[Dataset records]
= = =

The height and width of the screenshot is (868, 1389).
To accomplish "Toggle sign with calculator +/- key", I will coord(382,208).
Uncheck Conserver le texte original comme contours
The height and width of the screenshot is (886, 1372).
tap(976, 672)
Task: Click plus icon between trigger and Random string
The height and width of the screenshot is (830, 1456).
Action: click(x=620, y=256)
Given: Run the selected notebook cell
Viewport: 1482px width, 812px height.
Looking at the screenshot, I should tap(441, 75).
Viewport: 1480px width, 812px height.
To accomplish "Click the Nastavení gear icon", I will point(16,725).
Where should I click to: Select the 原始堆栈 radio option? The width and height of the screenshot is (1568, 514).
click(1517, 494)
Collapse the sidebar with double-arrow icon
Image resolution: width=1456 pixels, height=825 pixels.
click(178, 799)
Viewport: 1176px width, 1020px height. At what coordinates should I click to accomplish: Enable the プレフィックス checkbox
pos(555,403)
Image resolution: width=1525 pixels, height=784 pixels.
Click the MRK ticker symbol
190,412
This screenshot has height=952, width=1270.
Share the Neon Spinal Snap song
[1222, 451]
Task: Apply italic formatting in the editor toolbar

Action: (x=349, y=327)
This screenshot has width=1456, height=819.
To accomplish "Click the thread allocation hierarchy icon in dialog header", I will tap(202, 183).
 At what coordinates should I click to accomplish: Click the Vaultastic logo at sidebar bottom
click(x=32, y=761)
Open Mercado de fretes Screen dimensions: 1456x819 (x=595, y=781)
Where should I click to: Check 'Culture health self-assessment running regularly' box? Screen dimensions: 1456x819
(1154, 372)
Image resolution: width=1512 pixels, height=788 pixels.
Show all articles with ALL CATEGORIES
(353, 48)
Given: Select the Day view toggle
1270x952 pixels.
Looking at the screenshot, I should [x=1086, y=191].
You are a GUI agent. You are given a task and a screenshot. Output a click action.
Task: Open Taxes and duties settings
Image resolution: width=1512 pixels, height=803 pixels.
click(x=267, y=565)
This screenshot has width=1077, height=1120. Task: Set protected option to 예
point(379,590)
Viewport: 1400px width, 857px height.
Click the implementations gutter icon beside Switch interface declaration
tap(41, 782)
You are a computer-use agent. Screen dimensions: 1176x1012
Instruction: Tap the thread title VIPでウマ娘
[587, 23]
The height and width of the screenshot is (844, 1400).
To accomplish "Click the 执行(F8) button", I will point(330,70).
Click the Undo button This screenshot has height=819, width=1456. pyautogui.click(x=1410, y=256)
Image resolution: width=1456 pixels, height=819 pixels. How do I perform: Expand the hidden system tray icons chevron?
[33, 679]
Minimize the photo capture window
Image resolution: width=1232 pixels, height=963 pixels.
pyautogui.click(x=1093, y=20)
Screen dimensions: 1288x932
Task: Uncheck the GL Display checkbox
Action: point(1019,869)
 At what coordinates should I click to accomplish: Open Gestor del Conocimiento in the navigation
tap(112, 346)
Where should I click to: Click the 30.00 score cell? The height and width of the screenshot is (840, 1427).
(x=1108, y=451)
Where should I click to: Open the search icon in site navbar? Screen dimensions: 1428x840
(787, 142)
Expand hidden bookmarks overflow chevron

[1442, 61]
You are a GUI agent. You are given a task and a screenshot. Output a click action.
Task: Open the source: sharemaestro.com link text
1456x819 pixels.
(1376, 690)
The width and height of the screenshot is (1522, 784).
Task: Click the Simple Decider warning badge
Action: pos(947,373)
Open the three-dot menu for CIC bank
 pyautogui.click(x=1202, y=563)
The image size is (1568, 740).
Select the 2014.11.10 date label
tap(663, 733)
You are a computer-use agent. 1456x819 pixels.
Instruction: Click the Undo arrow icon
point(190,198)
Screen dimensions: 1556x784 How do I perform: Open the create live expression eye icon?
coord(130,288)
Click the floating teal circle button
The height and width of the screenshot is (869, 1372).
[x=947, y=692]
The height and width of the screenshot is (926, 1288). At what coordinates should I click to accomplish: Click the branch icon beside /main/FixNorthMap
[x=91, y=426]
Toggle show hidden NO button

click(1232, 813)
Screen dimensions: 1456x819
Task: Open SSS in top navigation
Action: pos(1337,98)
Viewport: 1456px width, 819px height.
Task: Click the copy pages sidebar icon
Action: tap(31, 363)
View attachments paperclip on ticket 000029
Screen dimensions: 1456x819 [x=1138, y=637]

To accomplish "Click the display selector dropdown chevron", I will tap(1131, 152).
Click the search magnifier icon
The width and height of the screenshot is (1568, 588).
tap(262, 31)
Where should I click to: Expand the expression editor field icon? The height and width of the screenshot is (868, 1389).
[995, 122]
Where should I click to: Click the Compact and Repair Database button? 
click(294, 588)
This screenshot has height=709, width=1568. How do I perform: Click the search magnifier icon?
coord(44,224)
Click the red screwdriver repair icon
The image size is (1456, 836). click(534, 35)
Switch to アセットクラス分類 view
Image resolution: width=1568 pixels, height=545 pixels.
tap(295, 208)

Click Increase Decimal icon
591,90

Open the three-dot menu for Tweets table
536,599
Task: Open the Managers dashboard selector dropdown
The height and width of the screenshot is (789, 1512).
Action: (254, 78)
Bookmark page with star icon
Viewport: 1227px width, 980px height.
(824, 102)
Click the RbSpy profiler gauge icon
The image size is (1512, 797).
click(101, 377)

= = =

> _Your assignment_:
The stretch of entries above that starts with the line containing "Where should I click to: Check" and goes on through the line containing "Click the Undo button" is to be transcribed exactly, and no other line is to be transcribed.

> _Solution below_:
Where should I click to: Check 'Culture health self-assessment running regularly' box? Screen dimensions: 1456x819
(1154, 372)
Image resolution: width=1512 pixels, height=788 pixels.
Show all articles with ALL CATEGORIES
(353, 48)
Given: Select the Day view toggle
1270x952 pixels.
Looking at the screenshot, I should [x=1086, y=191].
You are a GUI agent. You are given a task and a screenshot. Output a click action.
Task: Open Taxes and duties settings
Image resolution: width=1512 pixels, height=803 pixels.
click(x=267, y=565)
This screenshot has width=1077, height=1120. Task: Set protected option to 예
point(379,590)
Viewport: 1400px width, 857px height.
Click the implementations gutter icon beside Switch interface declaration
tap(41, 782)
You are a computer-use agent. Screen dimensions: 1176x1012
Instruction: Tap the thread title VIPでウマ娘
[587, 23]
The height and width of the screenshot is (844, 1400).
To accomplish "Click the 执行(F8) button", I will point(330,70).
Click the Undo button This screenshot has height=819, width=1456. pyautogui.click(x=1410, y=256)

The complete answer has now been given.